Dataset entries:
============================================================

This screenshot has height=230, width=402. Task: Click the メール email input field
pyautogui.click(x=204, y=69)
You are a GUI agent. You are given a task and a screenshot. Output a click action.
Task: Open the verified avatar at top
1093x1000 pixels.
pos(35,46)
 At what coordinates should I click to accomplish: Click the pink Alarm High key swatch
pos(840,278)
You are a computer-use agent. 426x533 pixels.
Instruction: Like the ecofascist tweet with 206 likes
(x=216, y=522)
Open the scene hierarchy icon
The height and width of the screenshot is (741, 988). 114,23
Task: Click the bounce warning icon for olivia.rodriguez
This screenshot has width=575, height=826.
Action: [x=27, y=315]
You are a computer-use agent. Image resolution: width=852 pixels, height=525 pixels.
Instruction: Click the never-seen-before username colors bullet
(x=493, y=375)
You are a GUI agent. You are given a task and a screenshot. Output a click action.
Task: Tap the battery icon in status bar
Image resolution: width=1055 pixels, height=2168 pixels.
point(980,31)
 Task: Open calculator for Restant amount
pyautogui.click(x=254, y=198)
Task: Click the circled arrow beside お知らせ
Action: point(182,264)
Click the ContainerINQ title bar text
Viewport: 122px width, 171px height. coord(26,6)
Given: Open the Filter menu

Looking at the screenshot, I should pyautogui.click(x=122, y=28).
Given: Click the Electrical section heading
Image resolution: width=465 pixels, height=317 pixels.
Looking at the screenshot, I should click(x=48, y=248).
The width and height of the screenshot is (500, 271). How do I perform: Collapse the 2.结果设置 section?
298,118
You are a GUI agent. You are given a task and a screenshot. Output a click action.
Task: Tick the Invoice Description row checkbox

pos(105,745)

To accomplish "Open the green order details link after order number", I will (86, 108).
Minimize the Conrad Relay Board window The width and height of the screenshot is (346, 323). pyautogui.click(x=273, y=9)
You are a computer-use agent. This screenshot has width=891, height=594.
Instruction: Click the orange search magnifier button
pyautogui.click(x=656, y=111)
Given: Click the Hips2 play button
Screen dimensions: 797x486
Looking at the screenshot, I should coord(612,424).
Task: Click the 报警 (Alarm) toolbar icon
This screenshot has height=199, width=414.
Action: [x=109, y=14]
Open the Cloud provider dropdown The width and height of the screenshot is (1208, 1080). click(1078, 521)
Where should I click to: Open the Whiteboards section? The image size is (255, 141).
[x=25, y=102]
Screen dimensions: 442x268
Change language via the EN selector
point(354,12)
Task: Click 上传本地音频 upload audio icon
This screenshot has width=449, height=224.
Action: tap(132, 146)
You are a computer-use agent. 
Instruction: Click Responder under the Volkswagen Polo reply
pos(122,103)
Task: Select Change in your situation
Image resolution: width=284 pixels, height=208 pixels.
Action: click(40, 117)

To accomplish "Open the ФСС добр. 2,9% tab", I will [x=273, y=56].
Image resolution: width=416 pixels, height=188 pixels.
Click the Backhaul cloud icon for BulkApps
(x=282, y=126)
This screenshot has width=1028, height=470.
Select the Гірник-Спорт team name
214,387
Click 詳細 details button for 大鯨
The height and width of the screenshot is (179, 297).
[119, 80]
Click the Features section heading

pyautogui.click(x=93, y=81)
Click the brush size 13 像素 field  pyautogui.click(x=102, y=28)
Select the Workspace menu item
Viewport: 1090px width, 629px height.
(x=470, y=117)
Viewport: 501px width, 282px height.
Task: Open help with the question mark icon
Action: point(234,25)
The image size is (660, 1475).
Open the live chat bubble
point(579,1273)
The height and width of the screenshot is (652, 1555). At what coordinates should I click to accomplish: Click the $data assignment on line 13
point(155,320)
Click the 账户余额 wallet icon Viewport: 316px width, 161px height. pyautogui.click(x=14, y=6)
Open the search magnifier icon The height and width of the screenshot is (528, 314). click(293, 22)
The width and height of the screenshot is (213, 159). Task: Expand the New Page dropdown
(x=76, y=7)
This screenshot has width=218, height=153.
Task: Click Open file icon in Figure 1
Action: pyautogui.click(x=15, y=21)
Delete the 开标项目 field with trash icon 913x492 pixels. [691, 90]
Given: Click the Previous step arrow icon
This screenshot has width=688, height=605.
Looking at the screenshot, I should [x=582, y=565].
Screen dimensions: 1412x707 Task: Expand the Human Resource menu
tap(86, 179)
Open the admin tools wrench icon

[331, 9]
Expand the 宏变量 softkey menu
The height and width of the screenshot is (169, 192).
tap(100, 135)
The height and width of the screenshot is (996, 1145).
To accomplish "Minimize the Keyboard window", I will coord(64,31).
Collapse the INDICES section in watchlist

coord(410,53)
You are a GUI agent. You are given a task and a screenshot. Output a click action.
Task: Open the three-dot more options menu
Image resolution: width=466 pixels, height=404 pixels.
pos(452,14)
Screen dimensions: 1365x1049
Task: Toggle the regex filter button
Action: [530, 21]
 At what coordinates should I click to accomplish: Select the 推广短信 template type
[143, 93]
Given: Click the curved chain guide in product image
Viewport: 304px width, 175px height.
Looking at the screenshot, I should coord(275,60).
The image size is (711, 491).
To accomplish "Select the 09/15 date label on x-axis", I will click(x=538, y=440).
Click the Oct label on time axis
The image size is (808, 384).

============================================================

Directions for this task –
Would you copy every line of the entries that includes the word "computer"?

Your response –
You are a computer-use agent. 426x533 pixels.
You are a computer-use agent. Image resolution: width=852 pixels, height=525 pixels.
You are a computer-use agent. This screenshot has width=891, height=594.
You are a computer-use agent. 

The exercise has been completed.